● 本文
=-=-=

カジノを含む統合型リゾート施設(IR)事業をめぐる汚職事件で、贈賄側に虚偽証言の見返りに報酬を提供しようとしたとして、組織犯罪処罰法違反(証人等買収)容疑で東京地検特捜部に逮捕された会社役員、佐藤文彦容疑者(50)が「(衆院議員の)秋元司被告(48)=収賄罪で起訴=の後援会側から頼まれた」と周囲に話していたことが5日、関係者への取材で分かった。特捜部は秋元被告との関係を慎重に調べるもようだ。
佐藤容疑者は会社役員の淡路明人容疑者(54)と共謀し、贈賄側の中国企業「500ドットコム」元顧問、紺野昌彦被告(48)=贈賄罪で起訴=に、法廷で秋元被告に有利な証言をするよう求め、報酬として6月27日に現金1000万円を、7月22日には現金2000万円の支払いを申し込んだとして、特捜部に逮捕された。会社役員の宮武和寛容疑者(49)は「500」社元顧問、仲里勝憲被告(48)=同罪で起訴=に数百万円の支払いを申し込んだとされる。
関係者によると、佐藤容疑者は紺野被告に「議員会館で秋元被告に会わなかったことにしてほしい」などと、平成29年9月に現金300万円を渡したとされる起訴内容を否定する証言を求めたという。捜査段階から現金の提供を認めていた紺野被告は断ったとみられる。
IR汚職事件をめぐっては昨年12月、特捜部が秋元被告を収賄容疑で、紺野被告らを贈賄容疑で逮捕。今年2月までに起訴され、総額約760万円の賄賂が認定された。起訴後まもなく秋元被告らは保釈された。公判の期日などは未定。

=-=-=

● 提供データ
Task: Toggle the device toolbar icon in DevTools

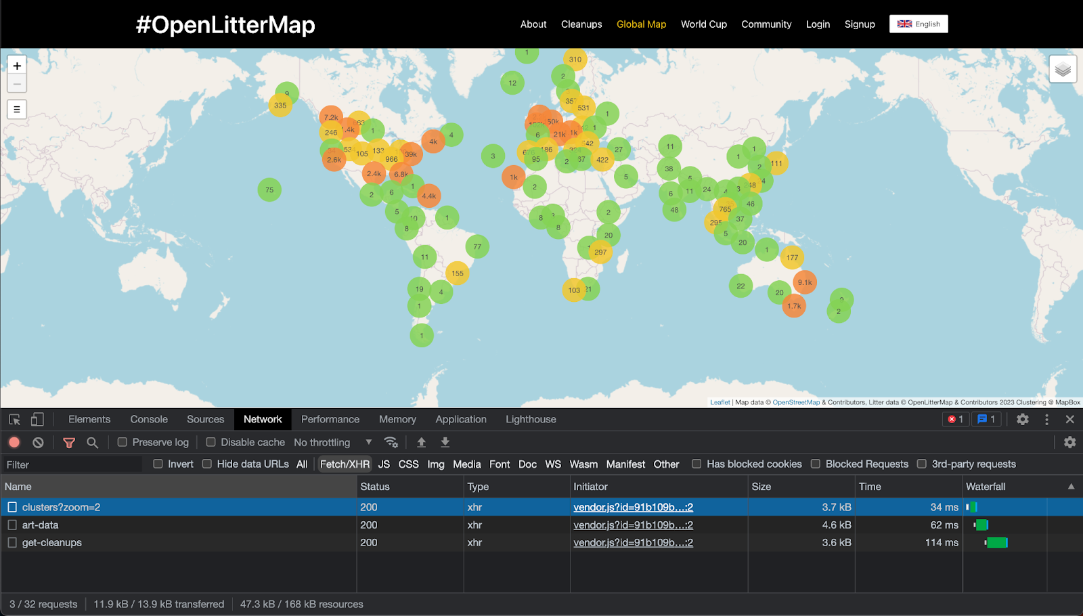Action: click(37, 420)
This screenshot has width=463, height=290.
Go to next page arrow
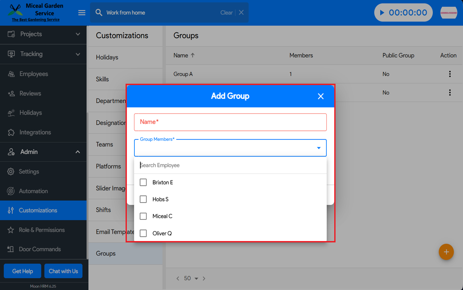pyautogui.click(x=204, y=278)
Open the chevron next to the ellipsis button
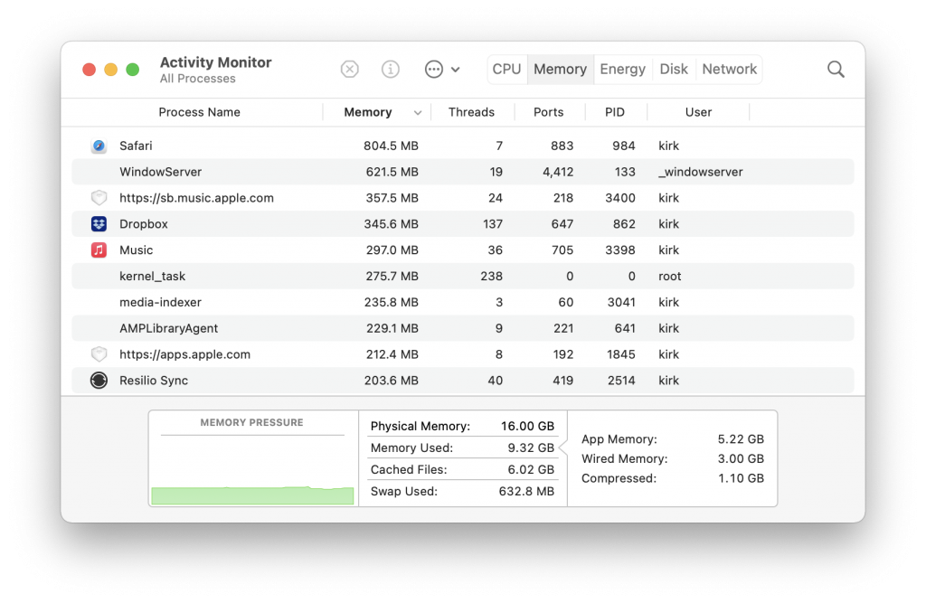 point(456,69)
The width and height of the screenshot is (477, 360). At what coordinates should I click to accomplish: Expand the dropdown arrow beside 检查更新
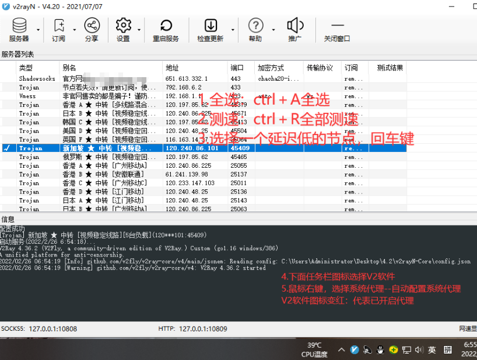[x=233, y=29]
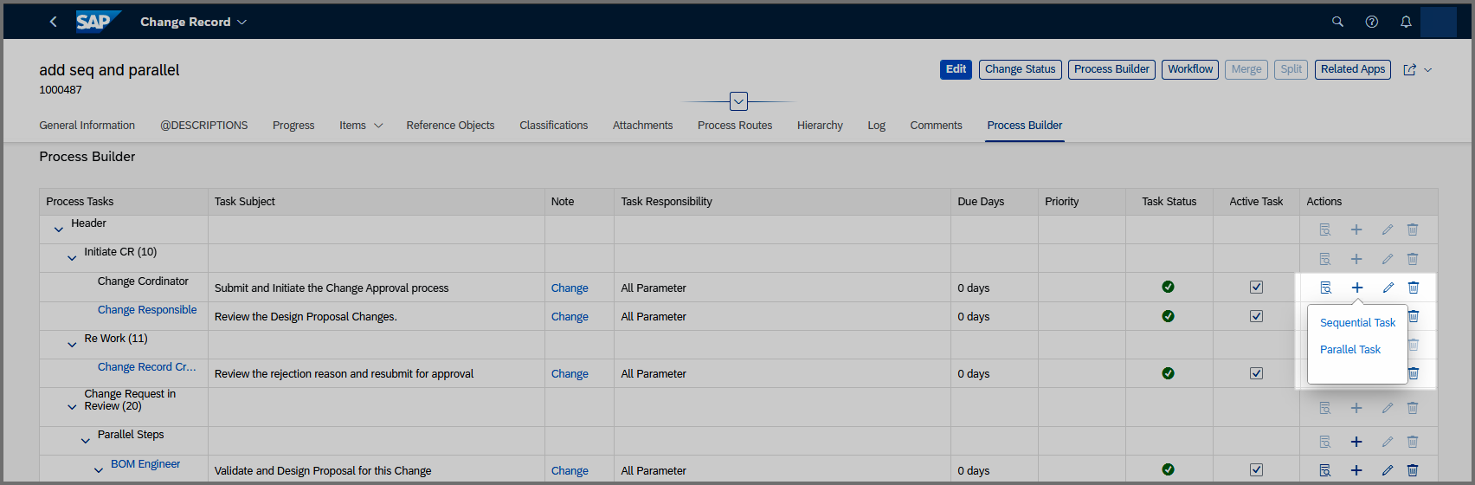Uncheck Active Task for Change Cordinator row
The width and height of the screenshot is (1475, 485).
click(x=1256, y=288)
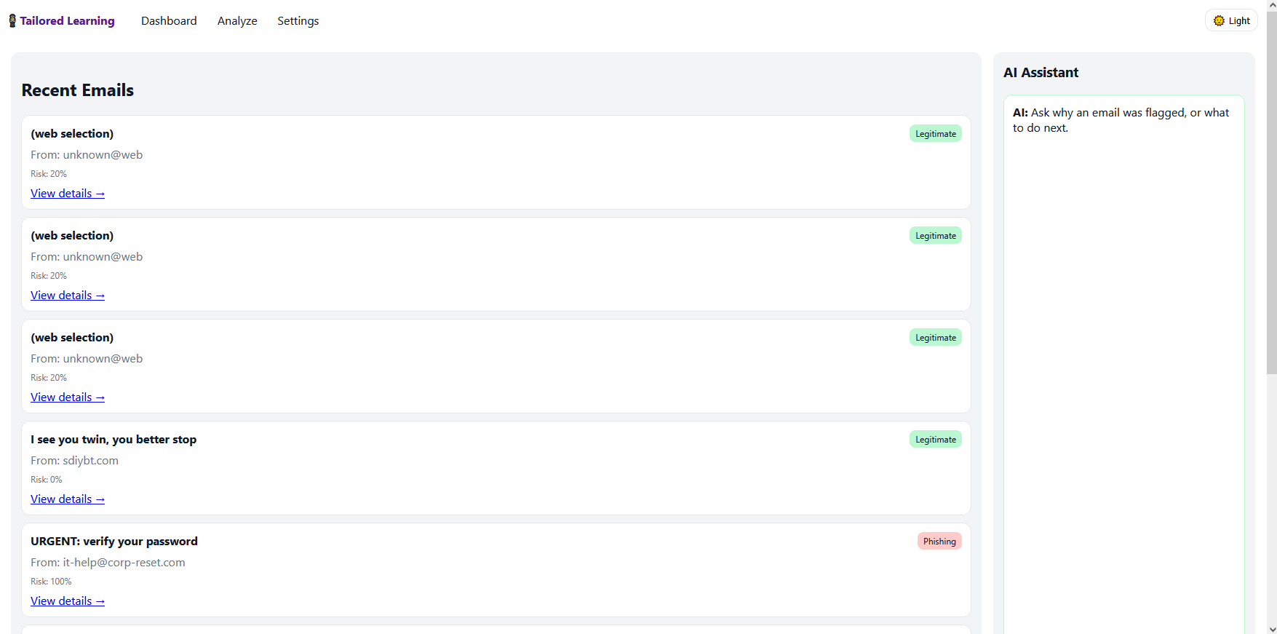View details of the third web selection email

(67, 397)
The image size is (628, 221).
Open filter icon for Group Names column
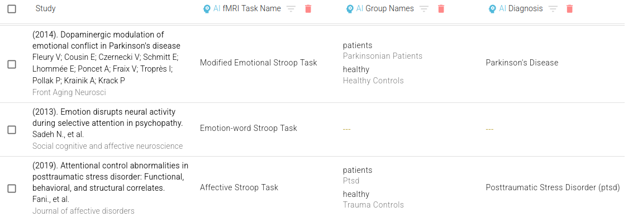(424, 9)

=-=-=

● 課題一覧
1) IR汚職事件の記事に名前が出てくる人物を、姓名ですべて挙げよ。
2) IR汚職事件の記事のうち、「カジノを含む統合型リゾート施」で始まり「紺野被告は断ったとみられる。」で終わる部分をそのまま引用せよ。
3) IR汚職事件の記事を、最後の文の後から書き継いで延ばせ。

● 解答
1) 佐藤文彦、秋元司、淡路明人、紺野昌彦、宮武和寛、仲里勝憲

2)
カジノを含む統合型リゾート施設(IR)事業をめぐる汚職事件で、贈賄側に虚偽証言の見返りに報酬を提供しようとしたとして、組織犯罪処罰法違反(証人等買収)容疑で東京地検特捜部に逮捕された会社役員、佐藤文彦容疑者(50)が「(衆院議員の)秋元司被告(48)=収賄罪で起訴=の後援会側から頼まれた」と周囲に話していたことが5日、関係者への取材で分かった。特捜部は秋元被告との関係を慎重に調べるもようだ。
佐藤容疑者は会社役員の淡路明人容疑者(54)と共謀し、贈賄側の中国企業「500ドットコム」元顧問、紺野昌彦被告(48)=贈賄罪で起訴=に、法廷で秋元被告に有利な証言をするよう求め、報酬として6月27日に現金1000万円を、7月22日には現金2000万円の支払いを申し込んだとして、特捜部に逮捕された。会社役員の宮武和寛容疑者(49)は「500」社元顧問、仲里勝憲被告(48)=同罪で起訴=に数百万円の支払いを申し込んだとされる。
関係者によると、佐藤容疑者は紺野被告に「議員会館で秋元被告に会わなかったことにしてほしい」などと、平成29年9月に現金300万円を渡したとされる起訴内容を否定する証言を求めたという。捜査段階から現金の提供を認めていた紺野被告は断ったとみられる。

3)
■3容疑者、一部は面識なしか
「なぜ1000万円単位の大金を秋元司被告のために支払うのか」。証人買収の疑いが持たれている3容疑者と秋元被告の関係に、ある検察幹部は注目する。
紺野昌彦被告に現金の提供を持ちかけたとして逮捕された淡路明人容疑者は、独自の仮想通貨を連鎖販売取引(マルチ商法)で販売していた「48(よつば)ホールディングス」(札幌市)で昨年まで代表取締役を務めていた。同社は平成29年10月、消費者庁から特定商取引法違反に当たるとして、一部業務の停止を命令された。佐藤文彦容疑者は現在も同社の取締役だ。
淡路容疑者について、ある秋元被告の関係者は「かなり熱心な支援者で、秋元被告との関係は深い。高級車に乗り大金を持っている」と語る。
仲里勝憲被告に接触していた宮武和寛容疑者は、整骨院や医療施設を展開する沖縄県浦添市の企業で代表取締役を務めており、関係者は「とても真面目なビジネスマン」と話す。東京地検特捜部が関係先として家宅捜索した東京都内の会社の経営者らと親しい関係にあったという。
前出の関係者は「宮武容疑者と淡路容疑者は直接の面識はないのではないか。どちらかが指示して動いているというよりは、別の人間が指揮しているのではないか」と話している。